--- start of DATA SUPPLIED ---

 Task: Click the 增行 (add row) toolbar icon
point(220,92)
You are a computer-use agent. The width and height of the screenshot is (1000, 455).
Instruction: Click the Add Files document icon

--- end of DATA SUPPLIED ---
--- start of DATA SUPPLIED ---

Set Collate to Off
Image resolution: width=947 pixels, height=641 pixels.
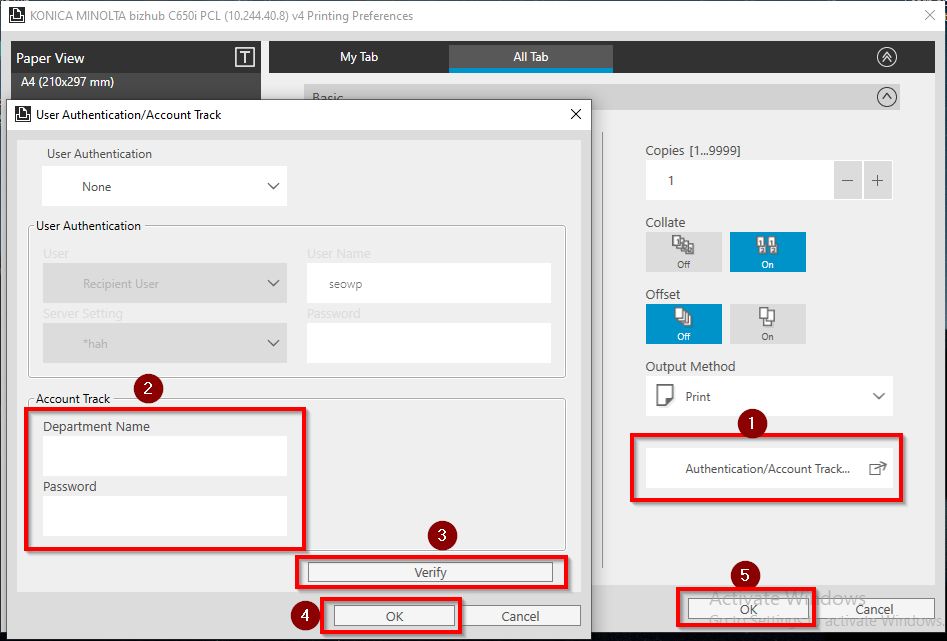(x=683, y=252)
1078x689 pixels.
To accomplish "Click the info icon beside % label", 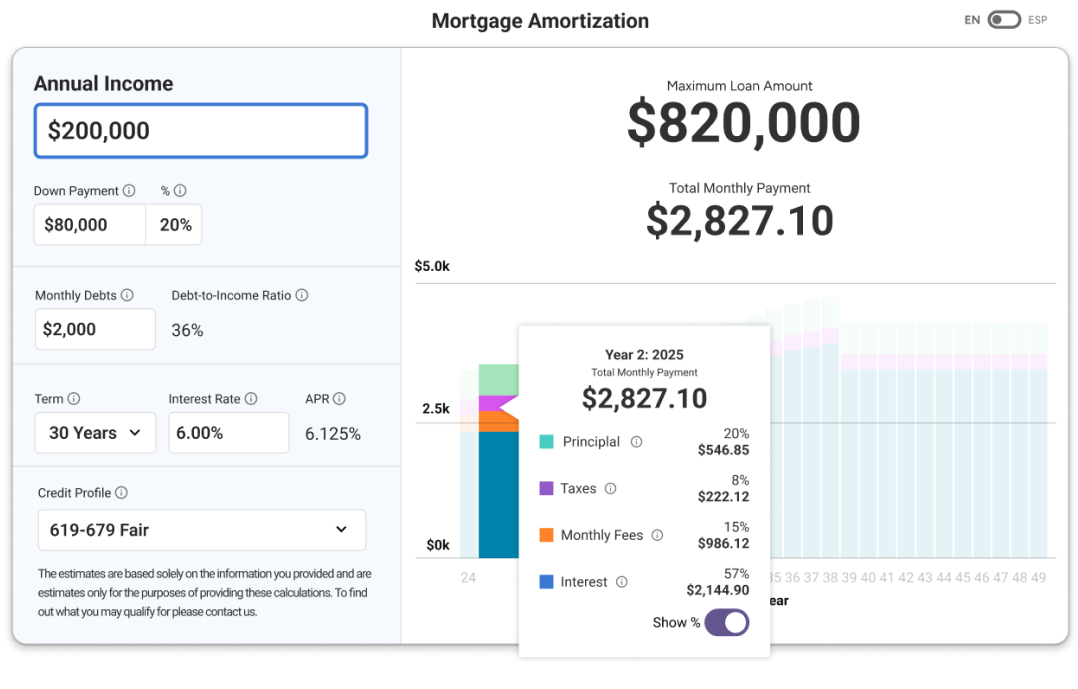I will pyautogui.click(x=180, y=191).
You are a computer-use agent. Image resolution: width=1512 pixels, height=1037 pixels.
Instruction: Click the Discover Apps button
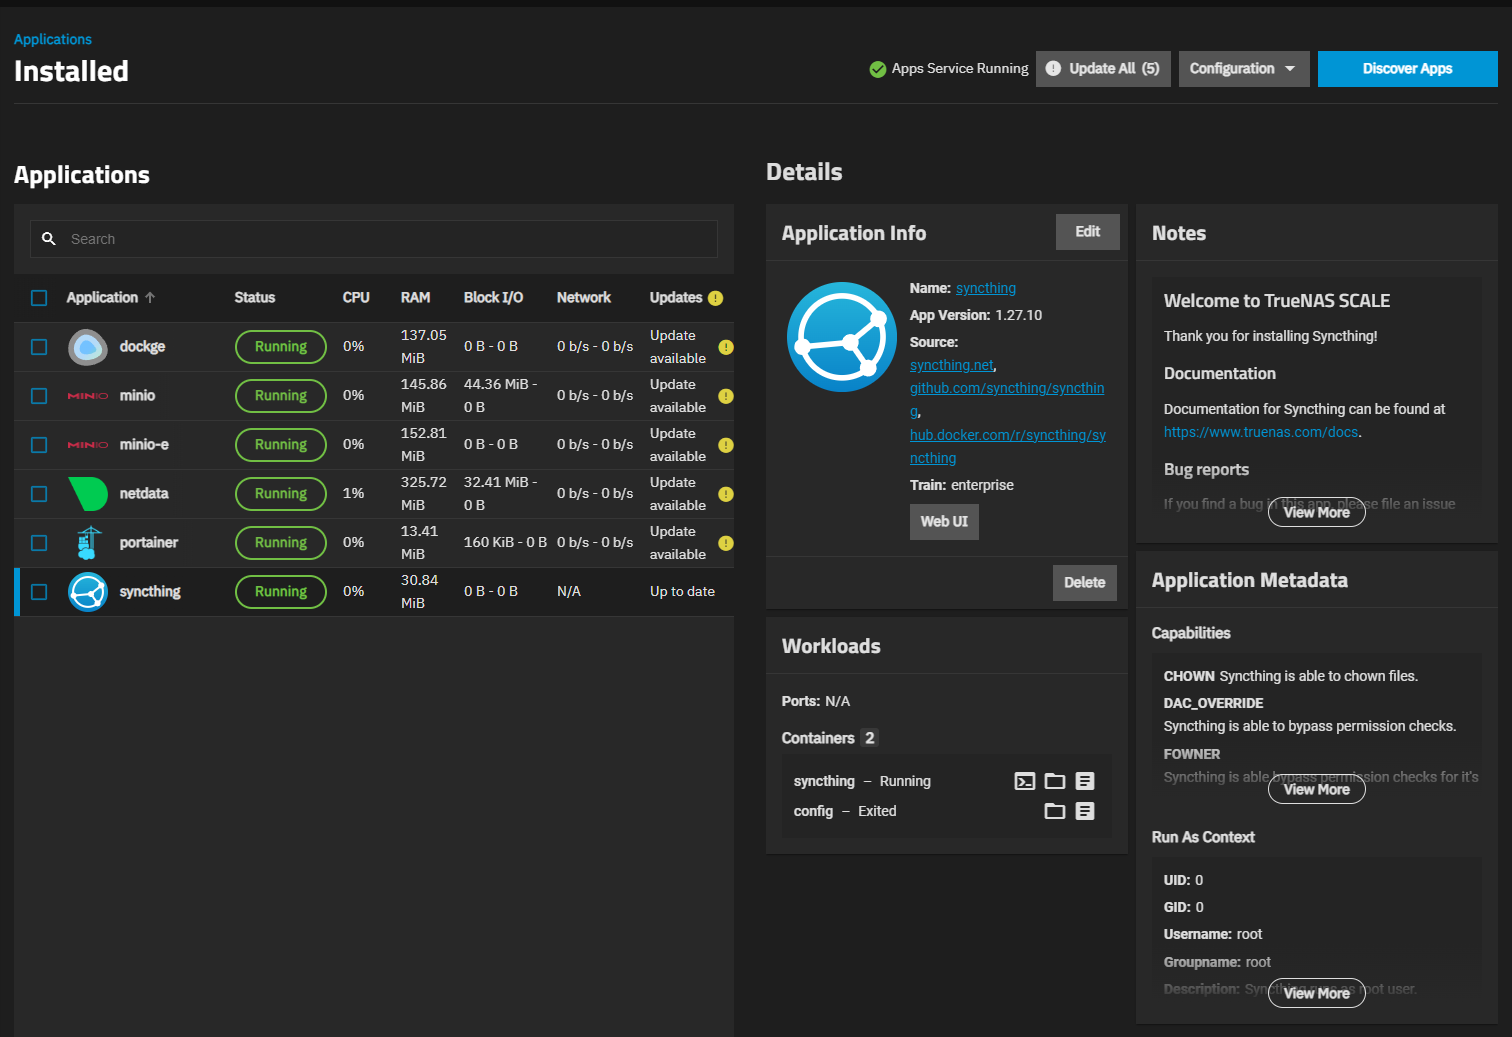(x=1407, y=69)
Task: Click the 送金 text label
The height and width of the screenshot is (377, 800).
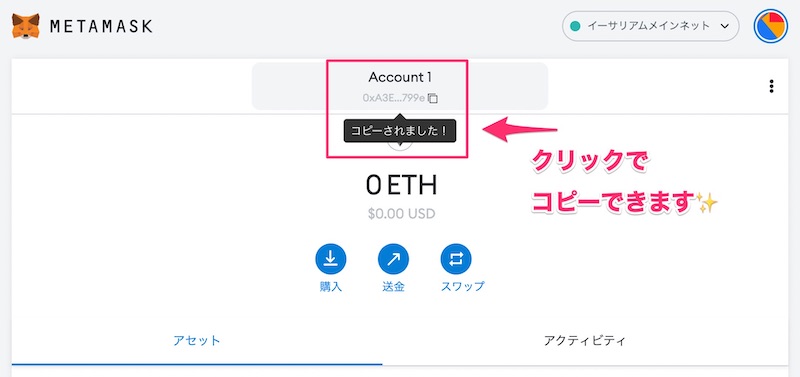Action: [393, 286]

--- end of DATA SUPPLIED ---

**SET TASK**: Please reproduce the material above word for word, beginning at the line that has "Task: Click the 增行 (add row) toolbar icon" and stopping after the line that has "Instruction: Click the Add".

**RESPONSE**:
 Task: Click the 增行 (add row) toolbar icon
point(220,92)
You are a computer-use agent. The width and height of the screenshot is (1000, 455).
Instruction: Click the Add Files document icon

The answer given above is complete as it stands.